If the CART/IRL split has made a mess of open-wheel racing, the American LeMans Series and the Grand American Rolex Series have done much the same in sports cars. Two powerful groups, American LeMans, led by Don Panoz, and Grand American, under Bill France family management, have gone their separate ways, splitting an already thin following.

The American LeMans series, featuring factory competition among Audi, Cadillac and Panoz prototypes and between Corvette and Porsche production cars, will be at Laguna Seca's Mazda Raceway this weekend for the eighth race of a 10-race schedule.

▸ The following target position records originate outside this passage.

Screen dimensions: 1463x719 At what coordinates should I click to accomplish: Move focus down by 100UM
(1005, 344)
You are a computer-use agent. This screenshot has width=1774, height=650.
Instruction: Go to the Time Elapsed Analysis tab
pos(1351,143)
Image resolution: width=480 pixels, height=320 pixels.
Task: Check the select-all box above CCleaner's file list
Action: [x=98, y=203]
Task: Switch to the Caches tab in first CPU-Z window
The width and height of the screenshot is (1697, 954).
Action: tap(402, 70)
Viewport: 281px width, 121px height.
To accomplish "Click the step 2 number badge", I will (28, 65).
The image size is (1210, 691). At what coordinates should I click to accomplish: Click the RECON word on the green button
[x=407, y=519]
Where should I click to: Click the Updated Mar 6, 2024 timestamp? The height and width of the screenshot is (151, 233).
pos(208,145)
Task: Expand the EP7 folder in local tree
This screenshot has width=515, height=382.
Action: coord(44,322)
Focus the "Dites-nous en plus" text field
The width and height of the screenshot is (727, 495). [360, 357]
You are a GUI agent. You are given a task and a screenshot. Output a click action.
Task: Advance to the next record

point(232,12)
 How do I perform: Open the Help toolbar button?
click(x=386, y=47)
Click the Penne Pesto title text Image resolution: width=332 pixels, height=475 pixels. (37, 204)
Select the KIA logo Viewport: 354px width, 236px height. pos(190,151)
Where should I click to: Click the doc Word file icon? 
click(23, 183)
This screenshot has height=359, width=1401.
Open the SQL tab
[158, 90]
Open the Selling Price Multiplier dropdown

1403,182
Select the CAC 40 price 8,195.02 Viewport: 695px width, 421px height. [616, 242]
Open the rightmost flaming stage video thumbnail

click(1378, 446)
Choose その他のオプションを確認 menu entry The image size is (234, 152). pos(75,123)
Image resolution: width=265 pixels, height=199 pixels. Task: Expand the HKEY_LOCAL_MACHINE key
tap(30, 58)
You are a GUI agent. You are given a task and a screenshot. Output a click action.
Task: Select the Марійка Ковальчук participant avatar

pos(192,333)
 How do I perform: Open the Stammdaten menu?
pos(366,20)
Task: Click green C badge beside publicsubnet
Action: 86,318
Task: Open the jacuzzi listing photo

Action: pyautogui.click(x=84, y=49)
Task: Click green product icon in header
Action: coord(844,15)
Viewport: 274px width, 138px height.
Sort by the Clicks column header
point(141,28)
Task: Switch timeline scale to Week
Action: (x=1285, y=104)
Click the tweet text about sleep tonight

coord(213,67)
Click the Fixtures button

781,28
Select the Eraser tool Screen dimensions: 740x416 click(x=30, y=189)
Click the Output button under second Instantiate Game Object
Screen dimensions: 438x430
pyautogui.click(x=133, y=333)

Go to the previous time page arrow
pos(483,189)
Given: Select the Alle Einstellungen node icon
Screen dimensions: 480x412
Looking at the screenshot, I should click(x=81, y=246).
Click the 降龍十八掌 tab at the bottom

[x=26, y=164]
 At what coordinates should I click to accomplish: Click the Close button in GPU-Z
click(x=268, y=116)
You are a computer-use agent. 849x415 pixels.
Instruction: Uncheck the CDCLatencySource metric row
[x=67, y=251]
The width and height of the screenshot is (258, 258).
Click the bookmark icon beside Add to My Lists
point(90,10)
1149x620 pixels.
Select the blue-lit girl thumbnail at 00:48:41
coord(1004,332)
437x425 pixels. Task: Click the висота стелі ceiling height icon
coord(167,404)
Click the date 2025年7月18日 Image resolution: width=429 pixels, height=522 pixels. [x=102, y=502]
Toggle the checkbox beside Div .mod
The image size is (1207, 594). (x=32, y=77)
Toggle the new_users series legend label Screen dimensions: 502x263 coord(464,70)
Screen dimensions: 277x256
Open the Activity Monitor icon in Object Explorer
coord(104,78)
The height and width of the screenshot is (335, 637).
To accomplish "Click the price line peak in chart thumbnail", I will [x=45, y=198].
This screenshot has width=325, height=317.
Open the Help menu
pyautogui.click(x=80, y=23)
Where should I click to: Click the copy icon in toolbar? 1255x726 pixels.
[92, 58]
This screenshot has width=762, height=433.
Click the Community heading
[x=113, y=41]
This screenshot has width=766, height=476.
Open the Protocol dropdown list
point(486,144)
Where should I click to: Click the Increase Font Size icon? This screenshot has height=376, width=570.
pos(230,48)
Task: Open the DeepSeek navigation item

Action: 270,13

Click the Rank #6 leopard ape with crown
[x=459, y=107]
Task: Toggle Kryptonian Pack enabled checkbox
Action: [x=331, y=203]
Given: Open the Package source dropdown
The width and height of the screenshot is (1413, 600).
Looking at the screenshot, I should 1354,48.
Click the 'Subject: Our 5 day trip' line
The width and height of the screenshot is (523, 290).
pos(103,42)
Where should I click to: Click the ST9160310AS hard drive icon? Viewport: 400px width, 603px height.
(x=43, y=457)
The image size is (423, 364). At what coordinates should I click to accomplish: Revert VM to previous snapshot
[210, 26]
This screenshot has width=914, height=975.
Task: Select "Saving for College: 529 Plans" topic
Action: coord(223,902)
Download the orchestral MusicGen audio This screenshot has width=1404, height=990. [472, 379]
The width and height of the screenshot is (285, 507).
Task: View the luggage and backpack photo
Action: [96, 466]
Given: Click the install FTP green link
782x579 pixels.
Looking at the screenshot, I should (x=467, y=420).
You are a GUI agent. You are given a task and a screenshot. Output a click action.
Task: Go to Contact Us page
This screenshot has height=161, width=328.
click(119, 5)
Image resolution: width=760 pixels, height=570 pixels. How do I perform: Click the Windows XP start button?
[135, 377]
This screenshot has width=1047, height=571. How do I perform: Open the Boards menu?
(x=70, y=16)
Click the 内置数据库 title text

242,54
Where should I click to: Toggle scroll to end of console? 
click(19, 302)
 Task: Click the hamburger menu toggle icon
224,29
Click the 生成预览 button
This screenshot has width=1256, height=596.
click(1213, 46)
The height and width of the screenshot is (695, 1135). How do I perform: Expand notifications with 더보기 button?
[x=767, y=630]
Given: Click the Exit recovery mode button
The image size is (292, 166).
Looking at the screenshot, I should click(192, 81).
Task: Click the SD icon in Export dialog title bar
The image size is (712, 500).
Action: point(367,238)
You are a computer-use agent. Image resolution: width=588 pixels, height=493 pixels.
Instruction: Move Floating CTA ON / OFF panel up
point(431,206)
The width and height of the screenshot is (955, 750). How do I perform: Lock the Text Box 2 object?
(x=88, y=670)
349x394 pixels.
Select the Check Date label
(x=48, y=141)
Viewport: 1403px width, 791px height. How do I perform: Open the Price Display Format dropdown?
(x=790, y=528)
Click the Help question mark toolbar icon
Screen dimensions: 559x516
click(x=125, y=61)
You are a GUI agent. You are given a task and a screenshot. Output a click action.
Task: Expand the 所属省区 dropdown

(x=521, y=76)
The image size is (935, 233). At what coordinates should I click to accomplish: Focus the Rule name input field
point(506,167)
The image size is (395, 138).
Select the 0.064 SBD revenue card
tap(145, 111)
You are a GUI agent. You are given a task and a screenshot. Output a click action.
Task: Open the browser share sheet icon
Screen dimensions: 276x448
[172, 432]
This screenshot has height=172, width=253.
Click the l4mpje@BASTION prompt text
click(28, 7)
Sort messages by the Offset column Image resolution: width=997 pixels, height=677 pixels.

The Grand American series, which ran last March at California Speedway, will close its season Nov. 10 at Daytona International Speedway, with a six-hour enduro on its home track.

"The way we see it is that the Grand American, by its own admission, focuses primarily on gentleman-type racers and is not intended specifically for manufacturers and professional drivers," said Scott Atherton, American LeMans president and former California Speedway president. "We are at the other end of the spectrum, embracing manufacturers and incorporating the 24 Hours of LeMans rules and trademark into our series."

Audi will have two cars at Laguna Seca in the 38-car lineup Sunday. Emanuele Pierro, defending American LeMans champion, and Frank Biela will co-drive the Audi that won in France two months ago. Tom Kristensen will co-drive the Audi that finished second at LeMans. Biela and Pierro won last year's Laguna Seca event.

Drivers often compete in both series. Bill Auberlen, who will co-drive a Panoz with former CART driver Bryan Herta at Laguna Seca, shares a Ferrari with Cort Wagner in the Grand American series.